**PROBLEM REQUIREMENTS**
Pull every line with "each" from the data.

**DATASET ENTRIES**
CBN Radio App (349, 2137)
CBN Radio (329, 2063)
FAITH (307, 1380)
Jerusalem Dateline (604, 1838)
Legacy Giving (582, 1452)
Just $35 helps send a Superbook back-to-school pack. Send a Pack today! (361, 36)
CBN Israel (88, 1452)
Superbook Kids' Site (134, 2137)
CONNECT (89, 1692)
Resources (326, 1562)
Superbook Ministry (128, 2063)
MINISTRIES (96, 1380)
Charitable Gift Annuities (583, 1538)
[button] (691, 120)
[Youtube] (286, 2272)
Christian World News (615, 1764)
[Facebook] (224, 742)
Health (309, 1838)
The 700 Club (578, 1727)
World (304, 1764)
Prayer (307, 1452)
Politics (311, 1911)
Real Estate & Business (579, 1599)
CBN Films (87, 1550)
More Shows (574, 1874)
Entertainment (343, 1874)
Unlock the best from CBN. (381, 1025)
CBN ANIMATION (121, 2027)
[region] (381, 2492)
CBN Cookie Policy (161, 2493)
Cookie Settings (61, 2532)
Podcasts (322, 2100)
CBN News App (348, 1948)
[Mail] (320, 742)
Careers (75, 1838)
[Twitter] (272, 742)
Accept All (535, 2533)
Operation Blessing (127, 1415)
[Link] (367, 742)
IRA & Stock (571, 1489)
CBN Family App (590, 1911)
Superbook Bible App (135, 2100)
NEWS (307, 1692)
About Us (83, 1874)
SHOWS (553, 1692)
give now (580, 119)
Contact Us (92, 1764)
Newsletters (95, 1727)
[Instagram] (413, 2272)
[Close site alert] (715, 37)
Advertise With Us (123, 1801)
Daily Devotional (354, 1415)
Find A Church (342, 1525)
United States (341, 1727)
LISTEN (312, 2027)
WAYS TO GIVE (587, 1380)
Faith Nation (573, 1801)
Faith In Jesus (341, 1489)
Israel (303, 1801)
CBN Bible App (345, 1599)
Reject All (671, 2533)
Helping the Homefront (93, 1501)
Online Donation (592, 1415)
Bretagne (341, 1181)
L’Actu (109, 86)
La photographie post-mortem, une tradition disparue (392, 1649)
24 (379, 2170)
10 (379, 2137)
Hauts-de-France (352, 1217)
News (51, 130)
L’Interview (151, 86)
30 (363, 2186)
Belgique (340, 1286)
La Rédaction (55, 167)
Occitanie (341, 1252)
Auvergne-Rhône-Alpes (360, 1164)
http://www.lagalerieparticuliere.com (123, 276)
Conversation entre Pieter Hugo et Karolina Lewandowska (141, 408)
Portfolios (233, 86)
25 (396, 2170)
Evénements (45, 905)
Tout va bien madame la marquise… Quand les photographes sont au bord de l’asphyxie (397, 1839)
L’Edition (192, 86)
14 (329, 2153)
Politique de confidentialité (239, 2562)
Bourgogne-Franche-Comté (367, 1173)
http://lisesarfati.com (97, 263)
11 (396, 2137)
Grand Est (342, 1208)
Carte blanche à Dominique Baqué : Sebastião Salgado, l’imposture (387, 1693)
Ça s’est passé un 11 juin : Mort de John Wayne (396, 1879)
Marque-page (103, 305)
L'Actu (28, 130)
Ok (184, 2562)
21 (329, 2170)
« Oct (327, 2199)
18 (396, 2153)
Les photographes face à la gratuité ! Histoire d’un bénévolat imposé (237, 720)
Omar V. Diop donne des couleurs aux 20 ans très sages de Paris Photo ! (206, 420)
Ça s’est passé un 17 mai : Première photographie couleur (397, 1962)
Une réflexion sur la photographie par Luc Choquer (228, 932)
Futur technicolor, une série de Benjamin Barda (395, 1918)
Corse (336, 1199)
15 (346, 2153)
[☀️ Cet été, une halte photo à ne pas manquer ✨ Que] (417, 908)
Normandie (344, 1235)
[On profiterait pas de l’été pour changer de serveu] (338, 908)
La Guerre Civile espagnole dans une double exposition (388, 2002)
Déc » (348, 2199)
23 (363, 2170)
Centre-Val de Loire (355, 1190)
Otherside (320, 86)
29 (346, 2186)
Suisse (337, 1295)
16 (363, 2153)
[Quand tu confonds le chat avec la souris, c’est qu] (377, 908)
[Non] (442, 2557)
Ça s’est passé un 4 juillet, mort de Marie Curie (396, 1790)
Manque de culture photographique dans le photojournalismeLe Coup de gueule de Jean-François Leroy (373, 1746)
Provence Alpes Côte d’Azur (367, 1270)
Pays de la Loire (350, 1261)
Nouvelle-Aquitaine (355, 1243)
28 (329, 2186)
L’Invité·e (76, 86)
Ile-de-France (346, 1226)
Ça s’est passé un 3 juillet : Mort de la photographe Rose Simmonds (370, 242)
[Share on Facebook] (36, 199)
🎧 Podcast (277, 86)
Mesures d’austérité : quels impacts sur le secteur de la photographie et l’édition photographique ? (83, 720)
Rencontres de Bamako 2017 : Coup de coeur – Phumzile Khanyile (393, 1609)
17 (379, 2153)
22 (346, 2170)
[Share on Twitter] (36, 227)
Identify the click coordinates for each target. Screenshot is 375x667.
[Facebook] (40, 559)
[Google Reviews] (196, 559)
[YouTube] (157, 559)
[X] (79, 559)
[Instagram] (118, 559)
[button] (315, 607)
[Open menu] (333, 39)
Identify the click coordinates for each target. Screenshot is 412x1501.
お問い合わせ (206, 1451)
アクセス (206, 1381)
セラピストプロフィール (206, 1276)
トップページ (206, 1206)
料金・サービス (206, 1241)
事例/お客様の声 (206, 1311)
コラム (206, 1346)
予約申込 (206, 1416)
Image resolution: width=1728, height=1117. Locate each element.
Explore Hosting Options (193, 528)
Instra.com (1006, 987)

**RESPONSE BOX**
Identify the click coordinates for each target. Screenshot is 375x667.
Identify the click coordinates for each target. Screenshot is 412x1501.
Image resolution: width=1728, height=1117. Locate each element.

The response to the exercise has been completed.